Updated on August 6, 2016

One of the nice things about having a loose confederation is that when a rogue reporter tries to point a finger at the person or persons responsible, it’s well-nigh impossible. No single name arises to blame for any occurrence; no committee is responsible for reprehensible actions. The best one can do is spot and expose patterns. Even then, one needs to find an avenue to publish the observation. Meanwhile, large corporations observe other corporations getting larger and mimic their behavior.

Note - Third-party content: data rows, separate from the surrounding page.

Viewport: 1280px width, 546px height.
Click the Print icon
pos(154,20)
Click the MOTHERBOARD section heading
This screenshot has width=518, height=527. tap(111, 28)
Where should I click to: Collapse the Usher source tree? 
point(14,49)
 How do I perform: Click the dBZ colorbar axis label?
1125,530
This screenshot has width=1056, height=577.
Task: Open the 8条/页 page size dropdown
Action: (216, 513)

With more space between sources, corporations started issuing passes to their fleets and independent truckers to exempt them from tolls on the highways. These same fleets and truckers received special credit cards which allowed them to purchase the now-totally-domestic gasoline fuel at five dollars a gallon less than listed to the public. Teamsters were finding it more expensive to transport goods independently and many union shops had to close.

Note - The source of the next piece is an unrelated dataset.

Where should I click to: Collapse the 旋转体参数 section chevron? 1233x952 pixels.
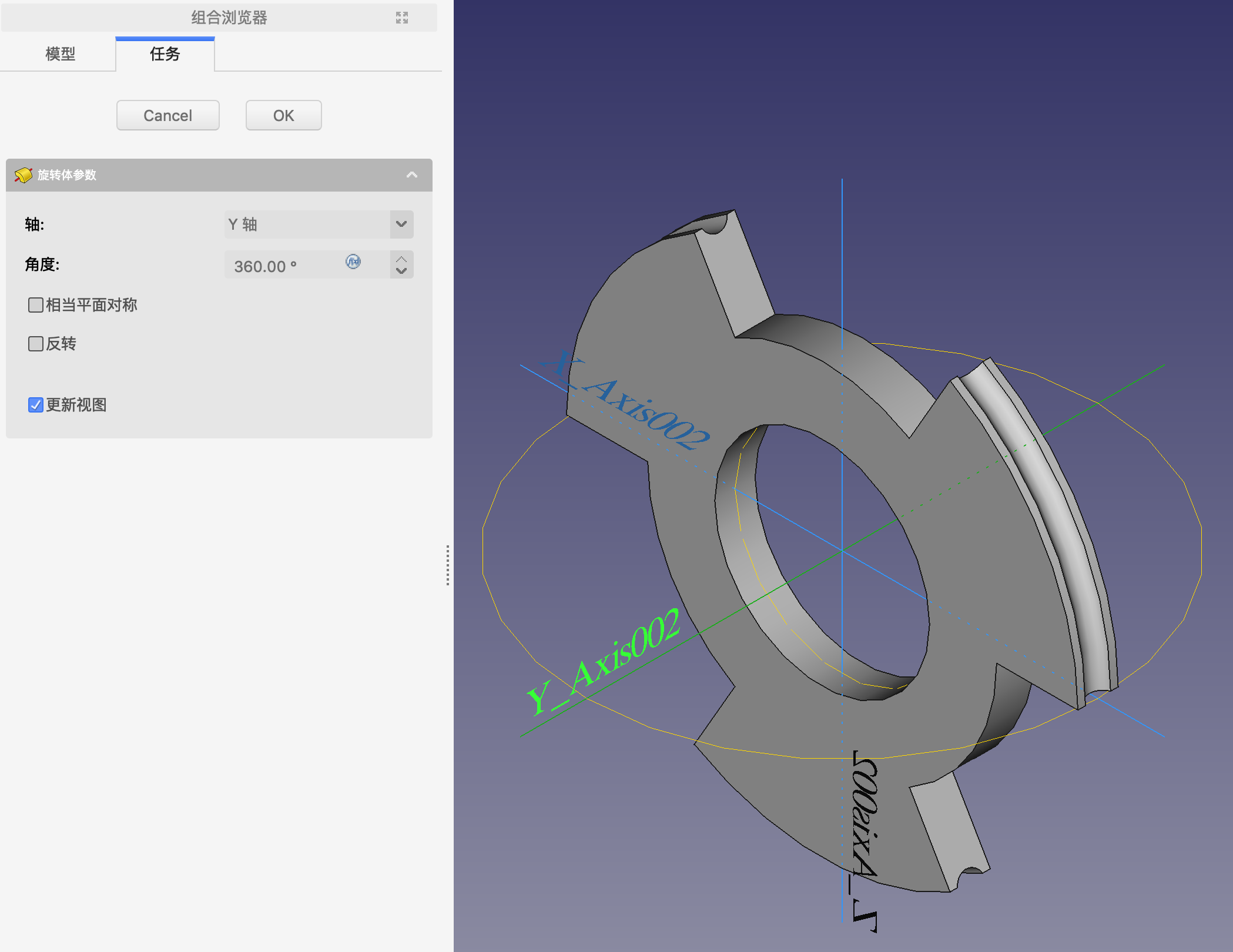(x=412, y=175)
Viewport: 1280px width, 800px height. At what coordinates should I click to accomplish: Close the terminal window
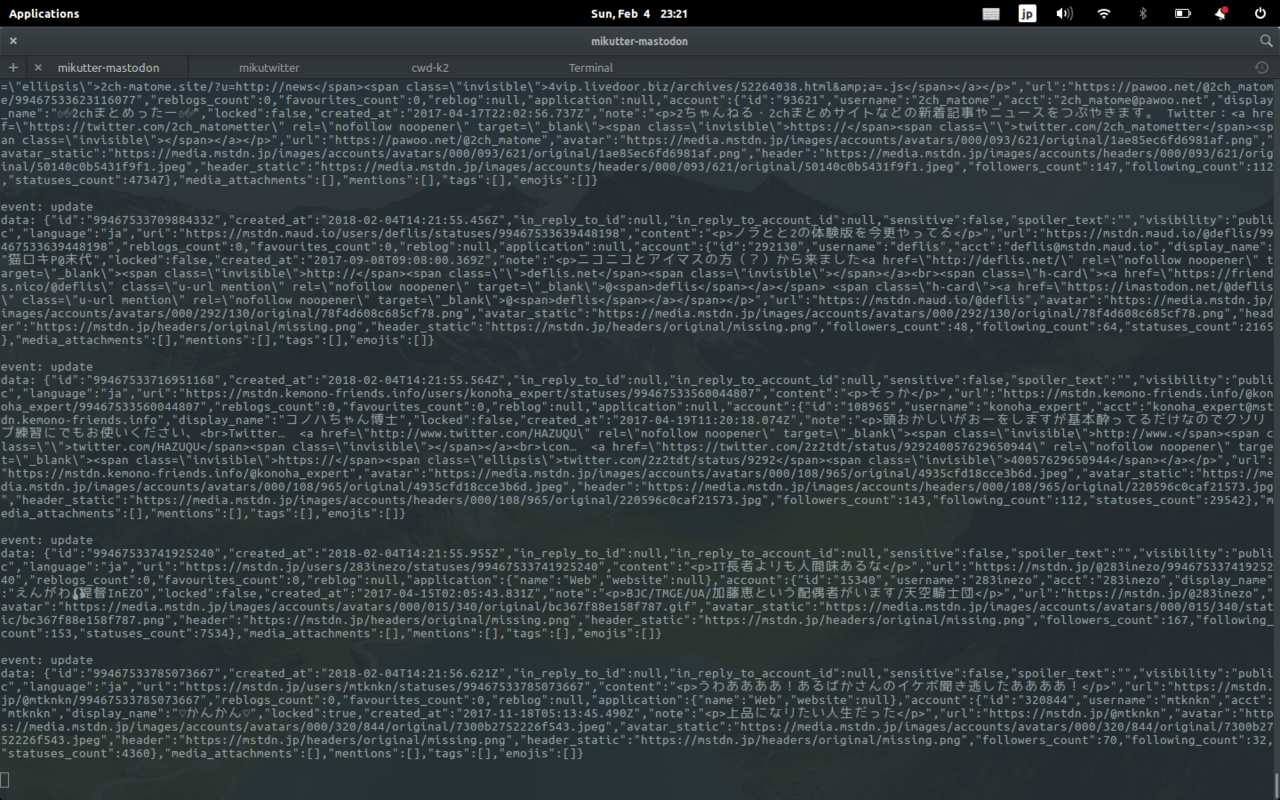[x=13, y=41]

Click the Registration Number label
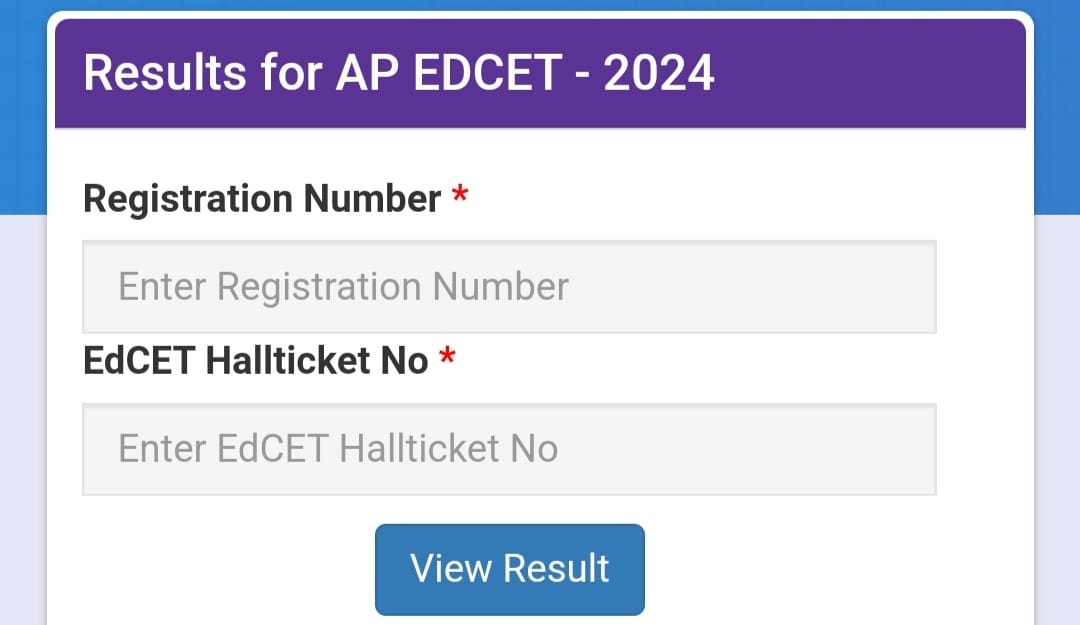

To make up for this drop in income, home heating prices for oil and gas increased proportionately. The increased overhead caused more charitable organizations to close their doors. Child adoption agencies became nationalized. This gave the federal government a pool of future citizens to place appropriately. The cost of adoption was minimally $50,000, and even higher for non-Caucasian babies. Those not adopted by the age of five were thrown into private orphanages, which were dependent on contributions to support the children.

Employee protection was virtually gone. The NLRB was disbanded, as was OSHA. The ACLU, dependent on contributions, was finding it hard to get funding. Legislation to protect workers was quietly repealed. To keep the unemployment insurance costs down, corporations fired employees on trumped-up charges. Appeals to the courts were delayed for two years, as the dockets grew. Courts began triaging cases, handling those where corporations were the plaintiffs first. The average Joe could not afford legal help on its usual basis, and contingency cases were not being taken by attorneys, since the probable outcome was grim. Corporations filed nuisance suits just to keep the courts’ dockets loaded.

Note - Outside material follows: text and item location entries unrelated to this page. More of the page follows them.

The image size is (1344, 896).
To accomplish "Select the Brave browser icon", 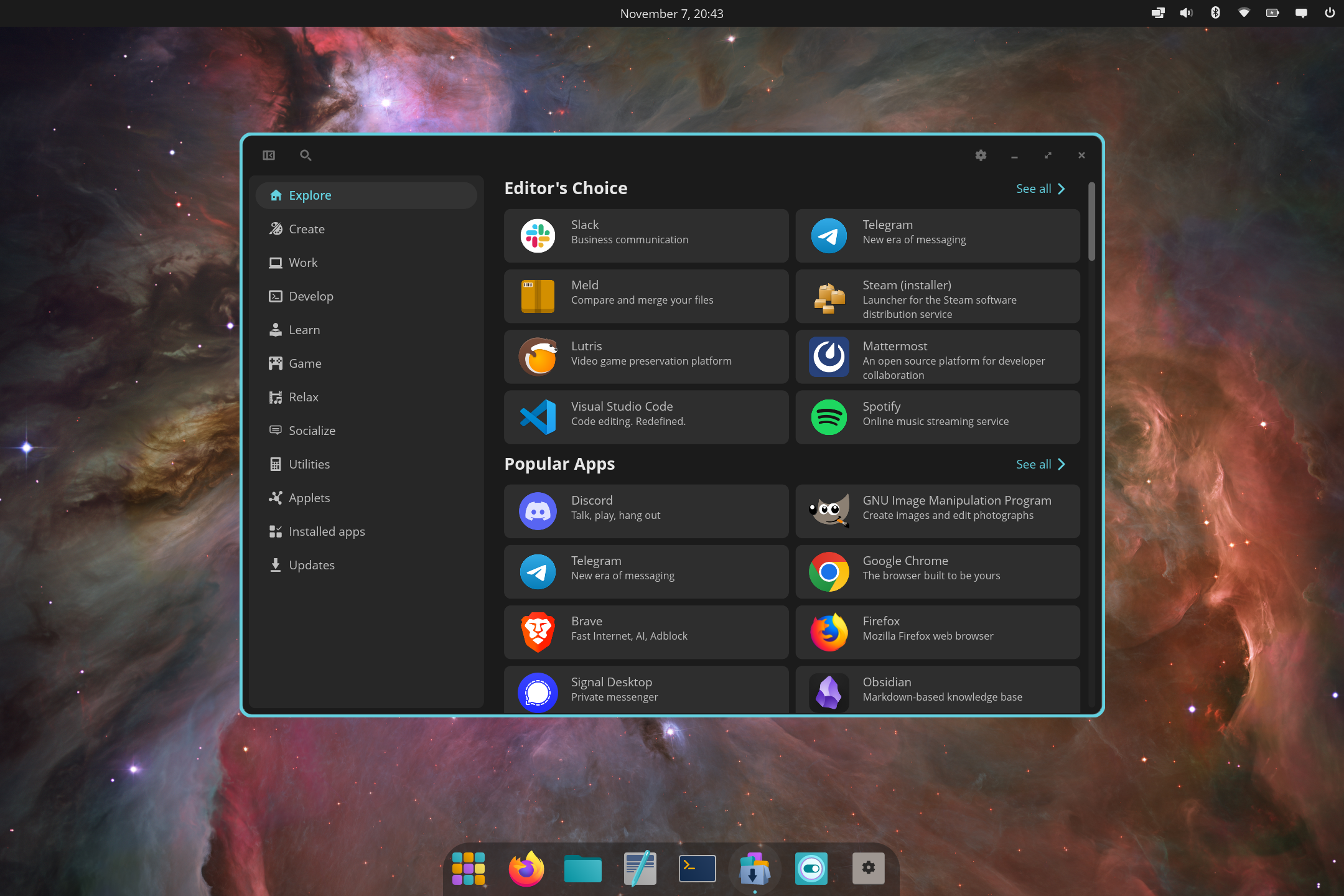I will [538, 632].
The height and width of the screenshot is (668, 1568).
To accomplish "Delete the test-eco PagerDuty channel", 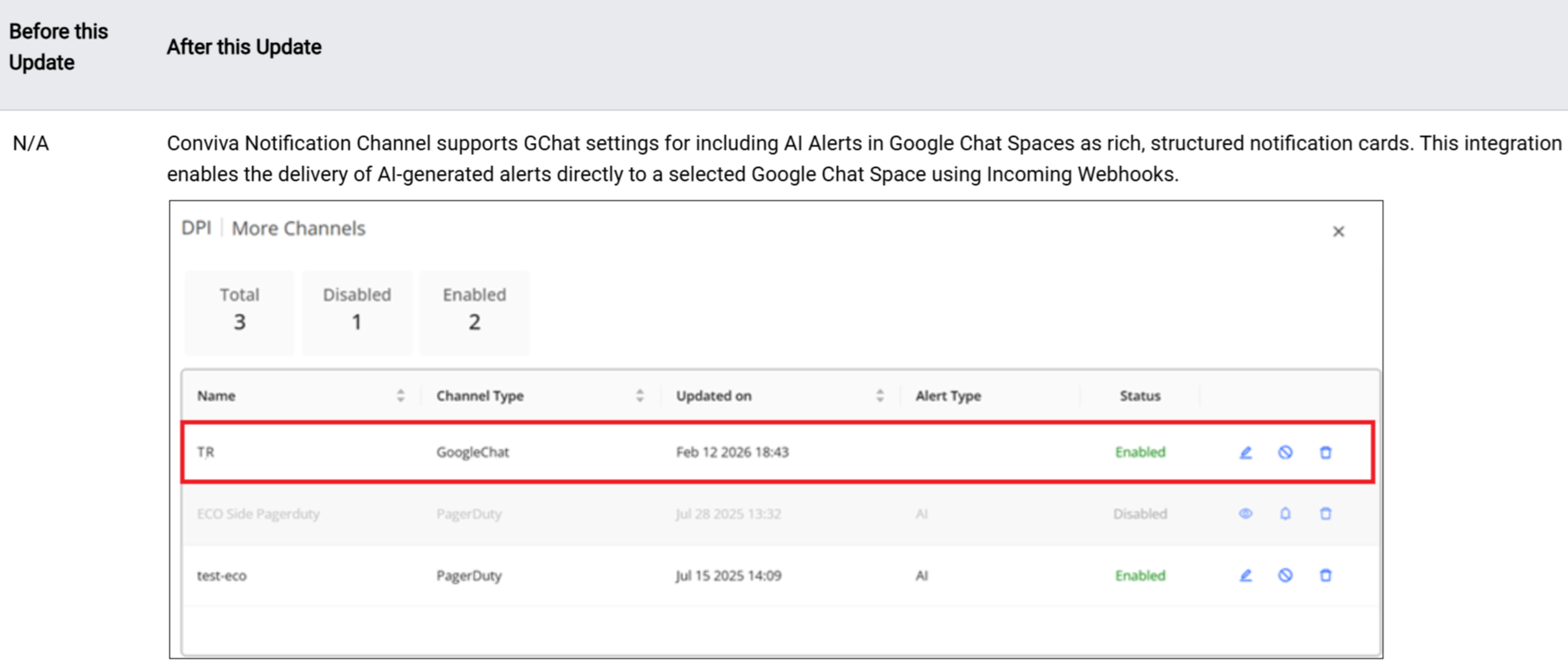I will click(1325, 576).
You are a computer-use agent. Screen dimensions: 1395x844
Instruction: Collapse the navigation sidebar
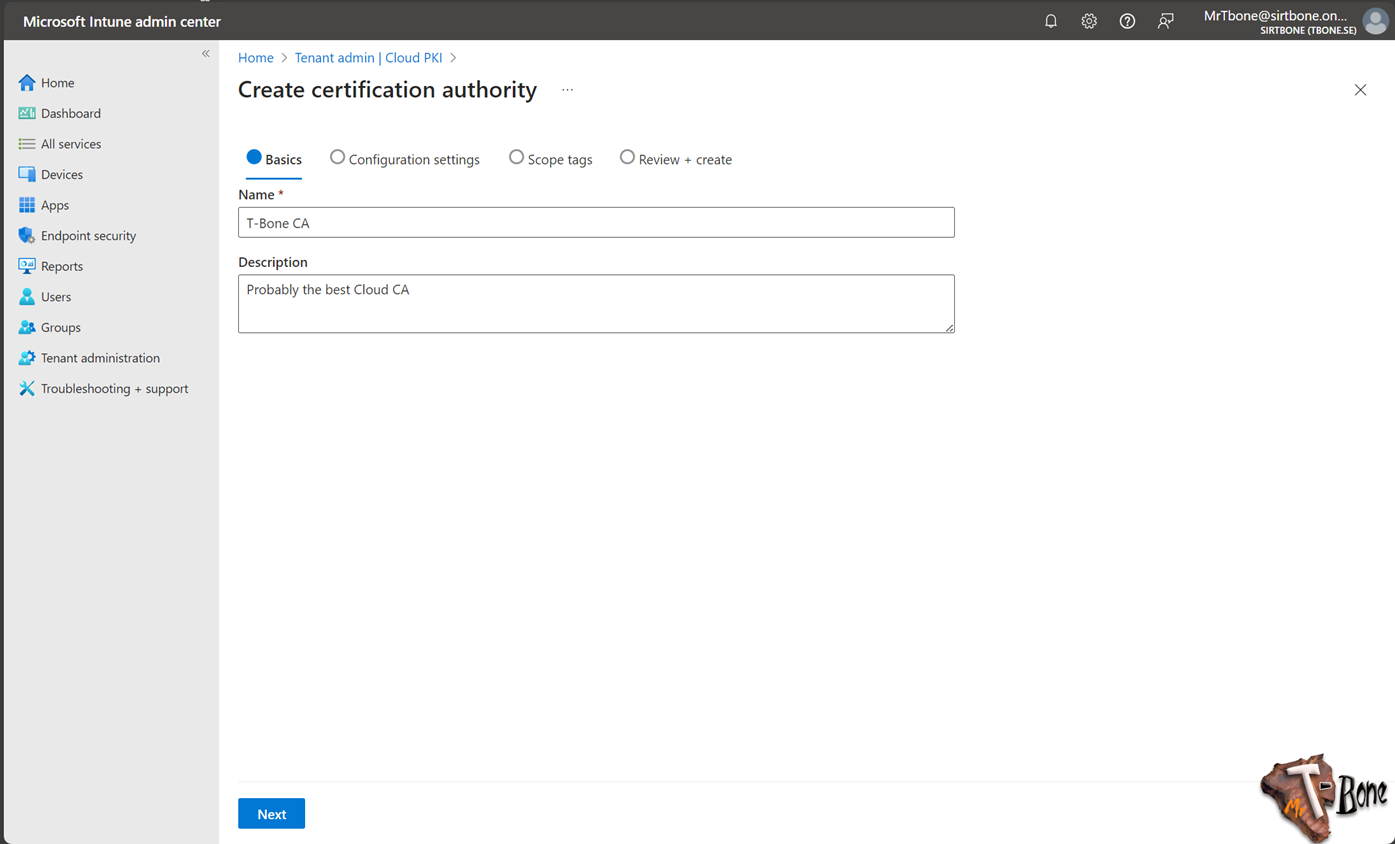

The Federal Supreme Court, as well as state supreme courts, was idle, since most people could not afford the attorneys to appeal. Class action suits were the only way to amass enough retainer to allow law offices to pursue justice, and they were dwindling since individuals could not even afford the $100 contribution involved. Civil lawyers began moving over to corporate law, where the income was still hefty.

The middle class disappeared entirely, and the size of the lower class was becoming immense. With low-income citizens being the vast majority, low-income retailers boomed – Walmart, Taco Bell, Savers and McDonalds abounded. Thrift shops also grew, as high-income consumers decided to sell their castoffs rather than donate them. Gambling became a hobby for the majority of citizens, clinging to the hope that a jackpot was ready to come their way. If the press could be believed, the jackpots were there and were being won. No one knew any of the jackpot winners, but some hope is better than none.

Professional sports were subsidized federally in an effort to give the masses an outlet. Seat prices had to be lowered, and salaries for players became more modest, but the major leagues continued. Minor leagues became popular lower-cost venues as well as an avenue for work for the growing number of unemployed.

Rioting and looting became standard and constant in the larger cities. Small stores were abandoned, as looters were not being stopped; police were overloaded trying to protect the larger stores such as Macys and Saks Fifth Avenue. General Mason Kahler, after serving his country through three wars and earning the reputation for intolerance, had been placed as Secretary of Defense. In his new position, he rallied the National Guard to the larger cities, not to quell unrest, just to protect corporate interests. Since gun shops had been raided by the unhappy masses, Kahler gave the Guard a lot of leeway in enforcement.

Smaller cities, towns and villages were falling apart. Hungry people emptied the shelves of small grocery stores, technology distributors and gun shops. Banks locked their doors, having run out of money for their local clients. Their headquarters were still secure, protected by the Guard.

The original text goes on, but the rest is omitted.